Title VII Class Actions: Has The Ninth Circuit Opened The Floodgates?
In a sharply divided, and likely to be hotly debated, 6-5 ruling, the United States Court of Appeals for the Ninth Circuit (“Ninth Circuit”) upheld, in large part, a federal district court’s decision to certify a broad and diverse nationwide class of female employees who alleged that Wal-Mart discriminated against them and similarly-situated employees because of their sex in its pay and promotional practices in violation of Title VII of the Civil Rights Act of 1964. The class of plaintiffs includes both salaried and hourly female employees in a wide range of positions, who are or were employed at one or more of Wal-Mart’s 3,400 stores across the country since December 26, 1998. Despite the indisputable differences among the class members, including different geographic locations, management structures, job titles, pay levels, and tenure with the company, the Ninth Circuit generally affirmed the district court’s certification of the class and only excluded employees who were no longer employed by Wal-Mart when the lawsuit was filed in 2001. Now that the Ninth Circuit has upheld class certification, the path has been cleared for potentially one million female employees to join the class, unless Wal-Mart successfully appeals the Ninth Circuit’s ruling to the U.S. Supreme Court.
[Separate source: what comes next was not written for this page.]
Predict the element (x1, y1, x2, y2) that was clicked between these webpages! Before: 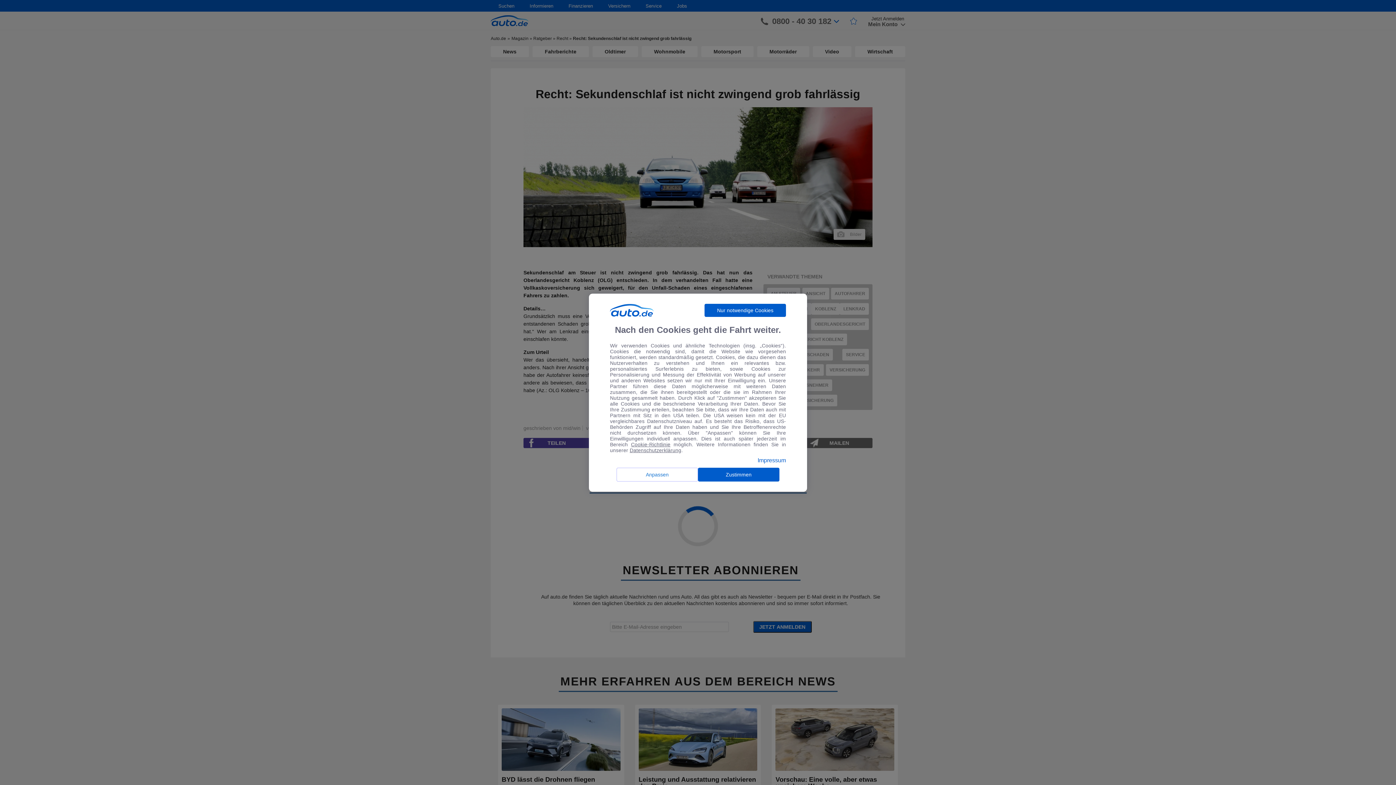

The case is Dukes v. Wal-Mart Stores, Inc.
Summary of Decision
The Dukes case arose as follows: in 2001, Betty Dukes and six other female employees of Wal-Mart filed a class action lawsuit alleging that women employed in Wal-Mart stores are paid less than men in comparable positions, despite having higher performance ratings and greater seniority; and that women receive fewer, and wait longer for, promotions to in-store management positions than men. They claimed that the strong, centralized structure at Wal-Mart facilitates gender stereotyping and discrimination throughout Wal-Mart stores.
Wal-Mart vehemently denied these allegations and further argued that class certification is inappropriate because the employees’ claims are highly individualized, as the allegedly discriminatory decisions were made by thousands of different managers working in thousands of different stores throughout the country. Wal-Mart further maintained that the employees’ claims for monetary relief are unique to each individual and such claims will dominate the proceedings.
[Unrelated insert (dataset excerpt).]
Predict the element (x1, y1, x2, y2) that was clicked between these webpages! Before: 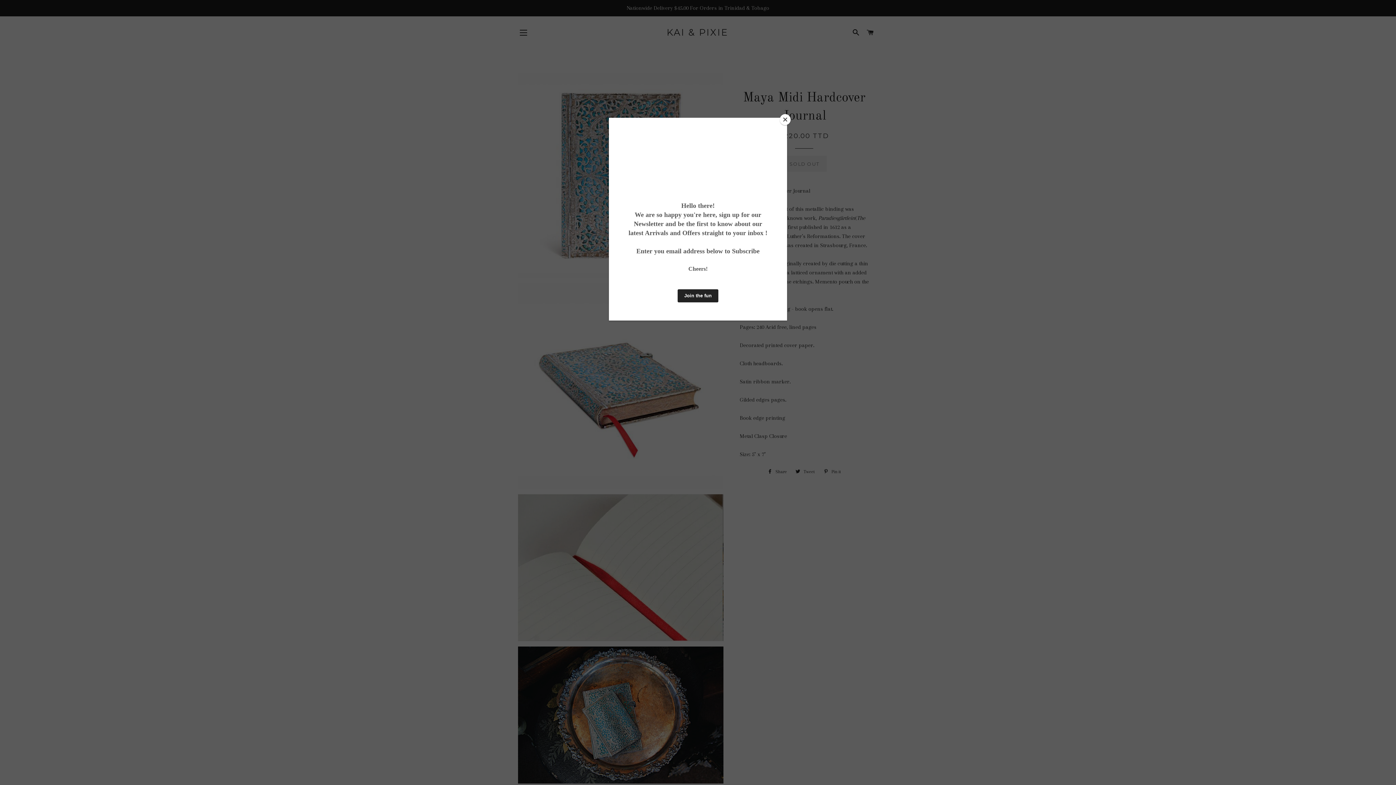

The district court rejected Wal-Mart’s arguments and certified the class. On appeal, the Ninth Circuit agreed with the district court and likewise concluded that the Plaintiffs offered sufficient evidence to raise a common question for further review by the court of whether Wal-Mart’s female employees nationwide were subjected to a single set of corporate policies (not merely a number of independent discriminatory acts) that may have worked to unlawfully discriminate against them in violation of Title VII. The Court further concluded that evidence of Wal-Mart’s subjective decision-making practices could present a common legal or factual question regarding whether Wal-Mart’s policies or practices are discriminatory.
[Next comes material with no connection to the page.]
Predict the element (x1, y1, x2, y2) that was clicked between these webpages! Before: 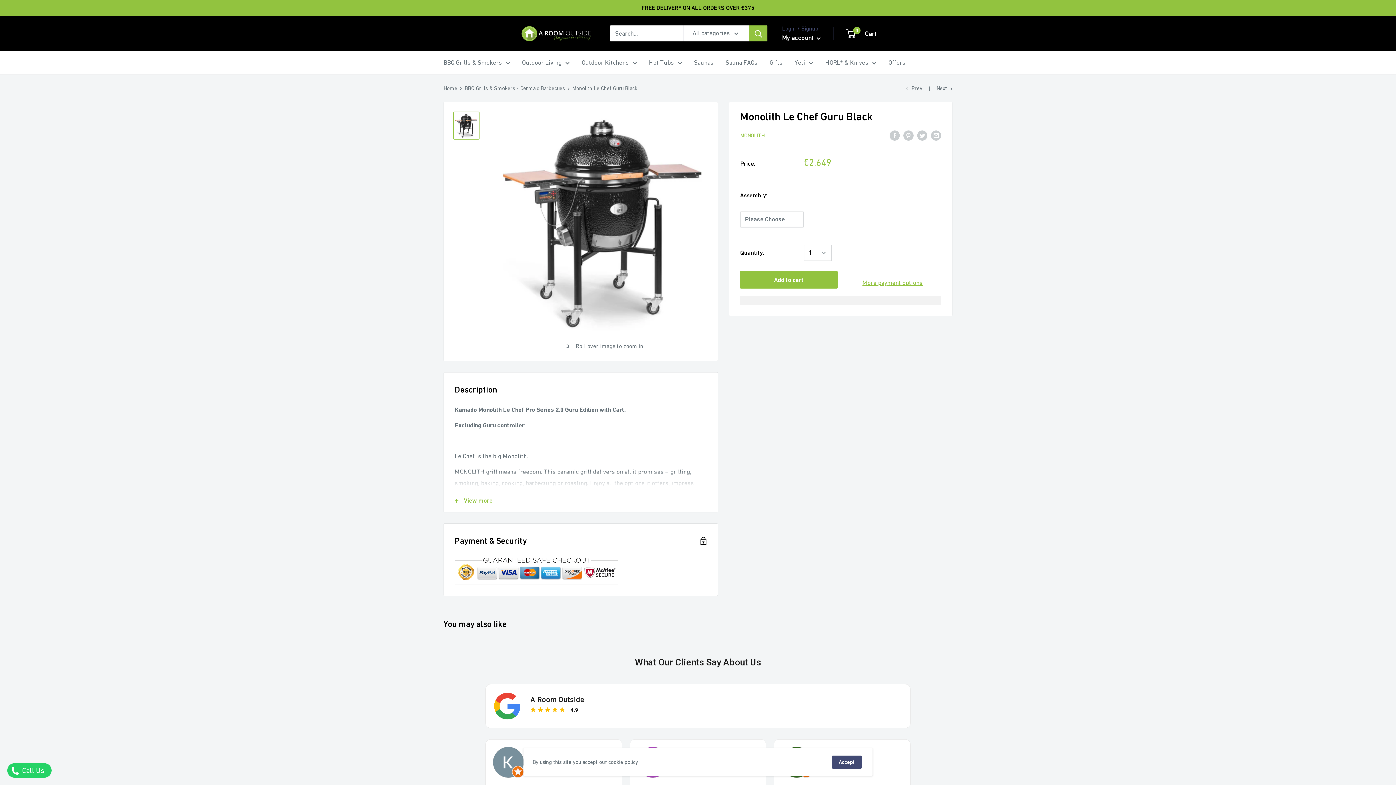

Practical Implications for EmployersUndoubtedly, the Dukes decision will be scrutinized because of the tremendous size and diversity of the potential class. However, the decision also provides some insight on class certification law in the Ninth Circuit (unless and until Wal-Mart successfully appeals the ruling to the U.S. Supreme Court), including the following:
• More Title VII lawsuits: Employers should be aware of a potential increase in the kind, number, and size of discrimination suits. In fact, one dissenting judge who reviewed the case on appeal (and ruled in favor of Wal-Mart) cautioned against a flood of Title VII lawsuits, and stated “[p]ut simply, the door is now open to Title VII lawsuits targeting national and international companies, regardless of size and diversity, based on nothing more than general and conclusory allegations, a handful of anecdotes, and statistical disparities that bear little relation to the alleged discriminatory decisions.” As the dissenting judge’s opinion alluded, before the Ninth Circuit’s ruling, federal courts generally required a showing of a uniform practice of actual discrimination perpetrated in a manner common to the class. However, here, the anecdotal evidence and controversial expert and statistical testimony were sufficient to obtain class certification.• Decentralized Decision-Making Is Not a Shield Against Class Certification: Employers must note that decentralized, subjective decision-making does not necessarily protect an employer from a class certification ruling. Indeed, the Ninth Circuit ruled that such a decision-making scheme can provide a “ready mechanism for discrimination” and that courts should scrutinize the scheme carefully. While such organization is insufficient on its own to establish a finding of commonality, where such subjectivity is part of a consistent corporate policy and supported by other evidence giving rise to an inference of discrimination, courts will often find that the required element of commonality of claims is satisfied.
• Increased Use of Social Science Experts: Given the outcome in Dukes, it is likely that plaintiff classes will increase their use of social scientists to establish commonality in the class certification stage. Here, the class evidence of corporate practices and policies was largely based on the testimony of one sociologist who employed a “social framework analysis” to examine the distinctive features of Wal-Mart’s policies and practices and evaluate them against factors that create and sustain bias and those that minimize bias. The sociologist’s opinion was based solely on subjective and anecdotal evidence, and it was heavily relied on in the Court’s analysis. An employer facing such testimony should be sure to challenge such testimony.